How can we survive without plastic?
“We stumbled across fishing nets,” he says. Thousands of tonnes of nets end up in the sea, making up as much as 10 per cent of all ocean plastic, according to the Food and Agriculture Organization of the United Nations.
“Some are dumped or cut loose when they have tangled or snagged, or at best they make it to landfill or are dumped on beaches,” he says. Others are clumped together and anchored to the ocean floor as “fish aggregating devices”, artificial islands that attract species such as marlin and tuna.
Most nets are made of the same polymer: nylon, which is easily recyclable and highly durable. Bureo works in Chile, Argentina and Peru, where it has developed relationships with boat owners in more than 50 fisheries, who know that if they pass their old nets on to the company they will be paid per kilo and that Bureo will make a contribution to local education and recycling projects.
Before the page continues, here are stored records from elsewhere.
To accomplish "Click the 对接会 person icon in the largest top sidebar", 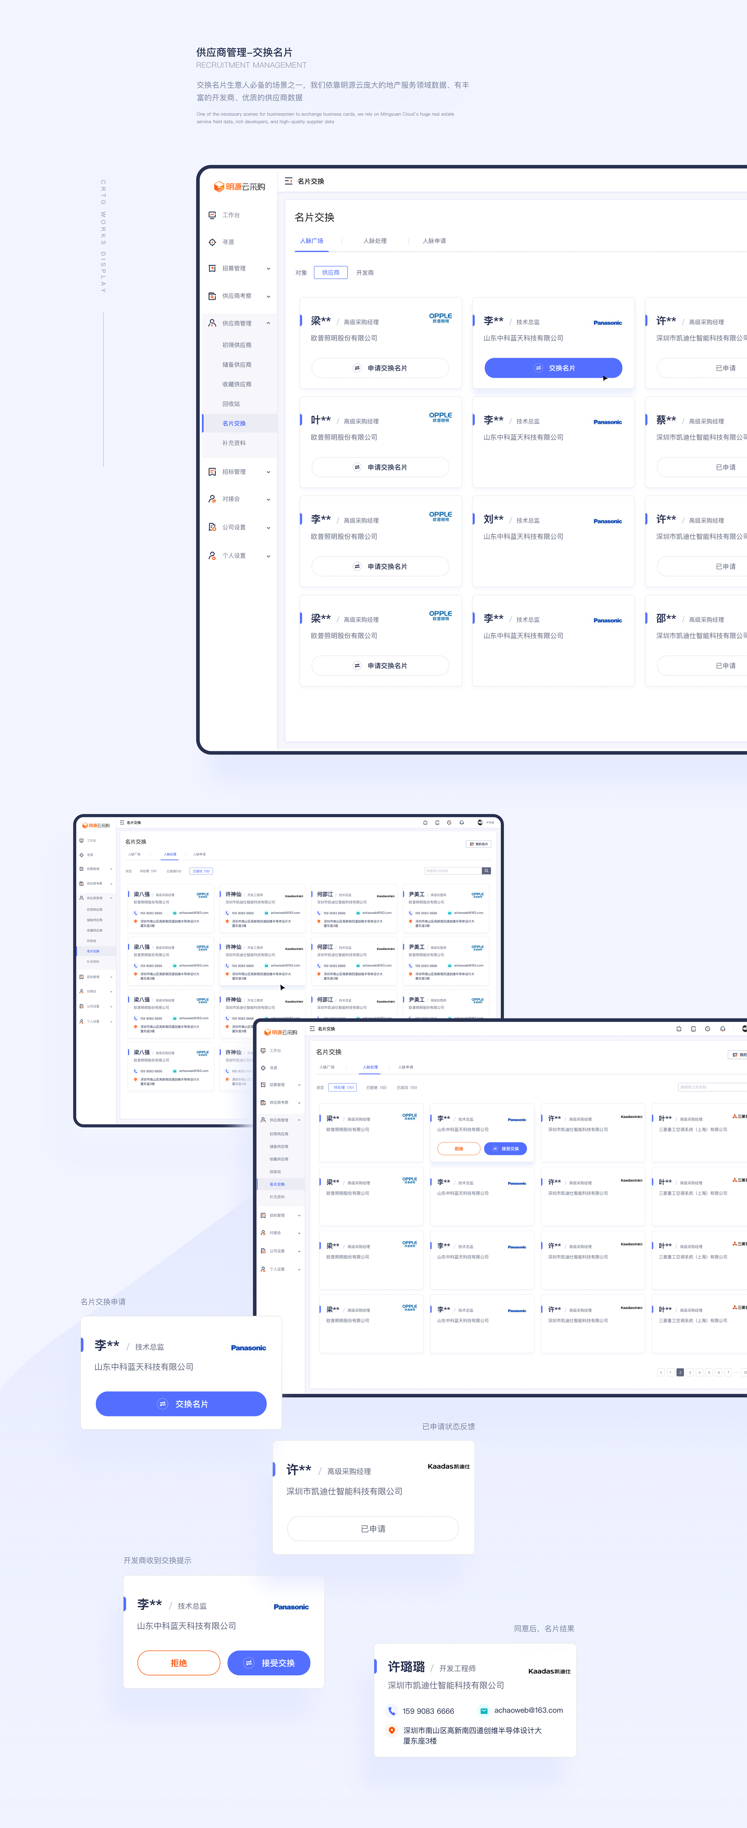I will click(x=212, y=499).
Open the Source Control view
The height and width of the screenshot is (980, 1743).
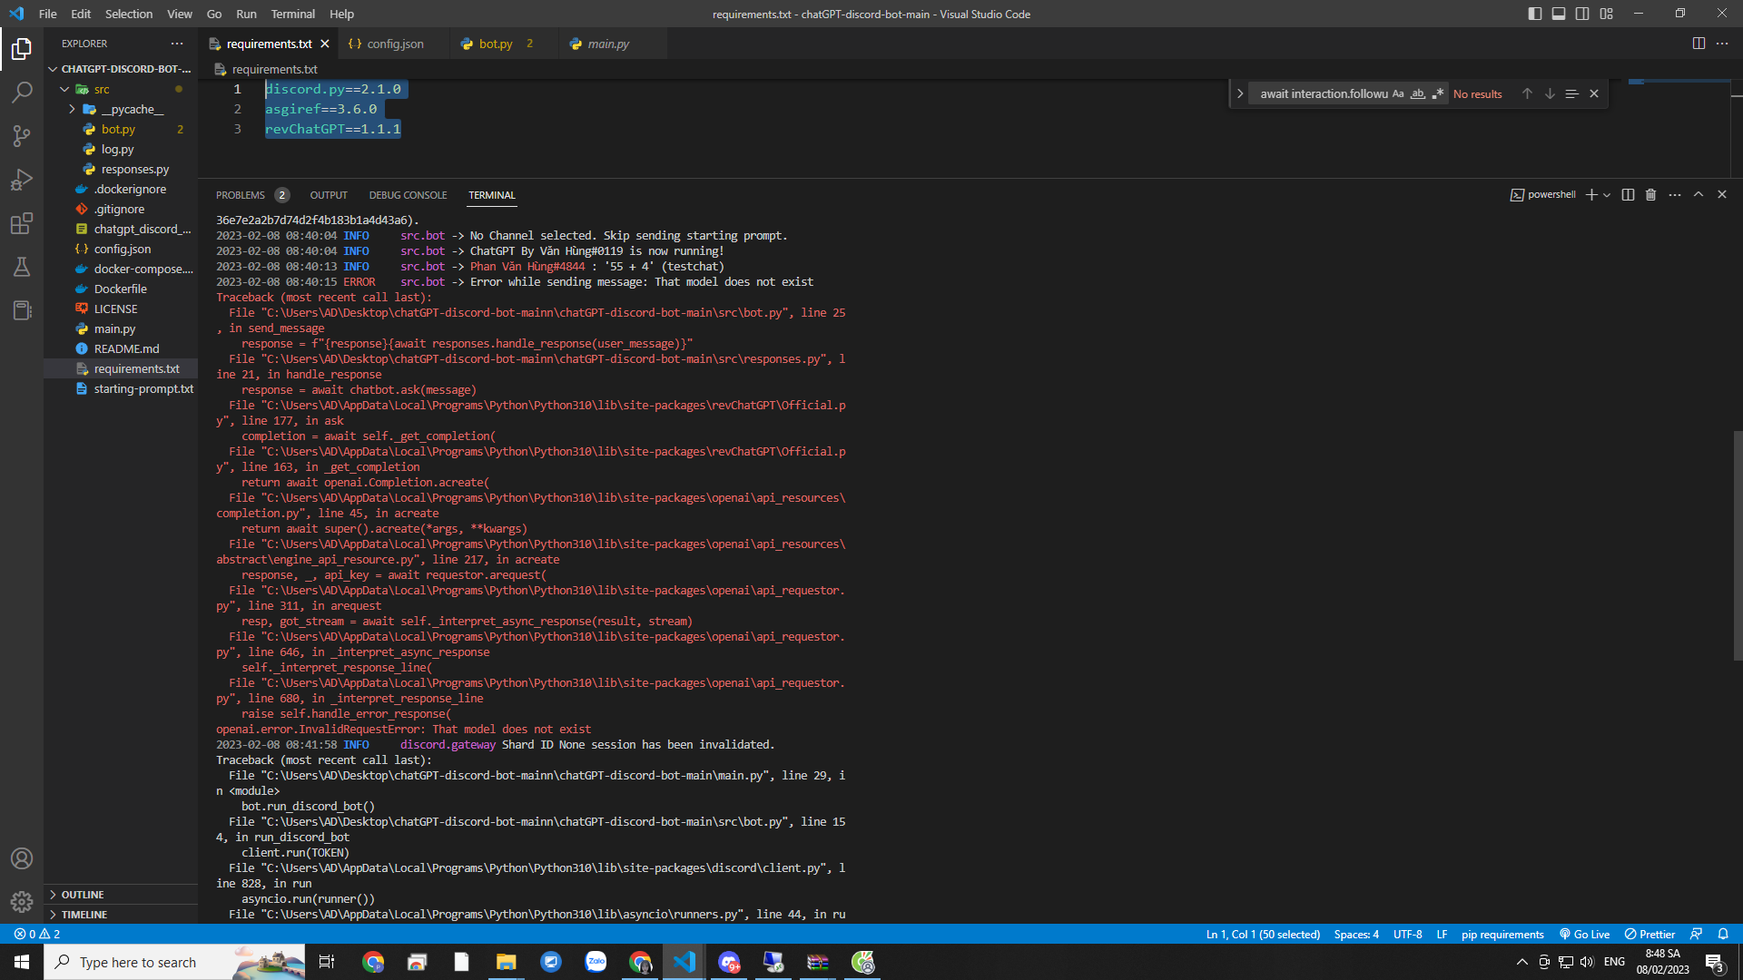(22, 135)
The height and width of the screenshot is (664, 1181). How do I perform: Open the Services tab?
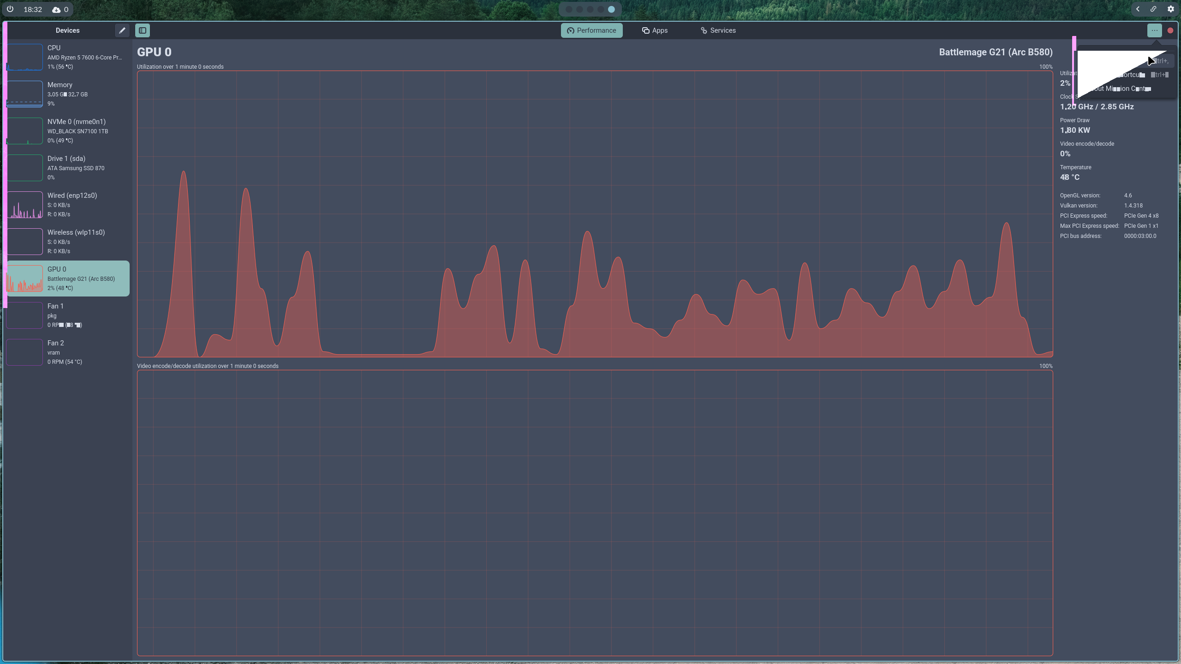718,30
Pellets made from old nylon fishing nets used for recycling © Alfred Jurgen Westermeyer
“If every fisherman knows there is an incentivised system to place their waste at the end of life, you are certainly going to see a reduction in the amount of material out there,” says Stover.
Having gathered the nets — ranging in weight from a few kilos to three tonnes — Bureo’s centres clean them and shred them, then pass them on to a third-party recycler to turn into nylon pellets, which are then sold to manufacturers.
Over the past seven years, some 400 tonnes of Bureo’s pelleted nets have made it into products including skateboards, sunglasses and caps for the
Patagonia clothing brand.
Most recently, they have been used by office furniture manufacturer Humanscale for the frame of its Smart Ocean Chair (the imaginative design of products made from marine plastic is not mirrored in their names).
Humanscale’s Smart Ocean Chair
The chair has the ergonomic virtues of the best office seating but its slim lines and optional aluminium trim give it a less corporate look than many, making it a strong candidate for the growing numbers of people looking to improve the furniture in their home workspace as a result of the coronavirus pandemic.
Like the Mater and DuraOcean garden sets, the Humanscale chairs are easily taken apart and recycled at the end of their lives.
By their contribution to curbing single-use plastics and to a circular economy, in which one person’s waste is another’s raw material, these products are not going to solve the problem of the hundreds of thousands of tonnes of indestructible marine plastic already circulating in global waters, and the millions more in the sediment below. But they show how we can stop that volume increasing.
“There is a long way to go,” says Groves, “but at least it is on the agenda.”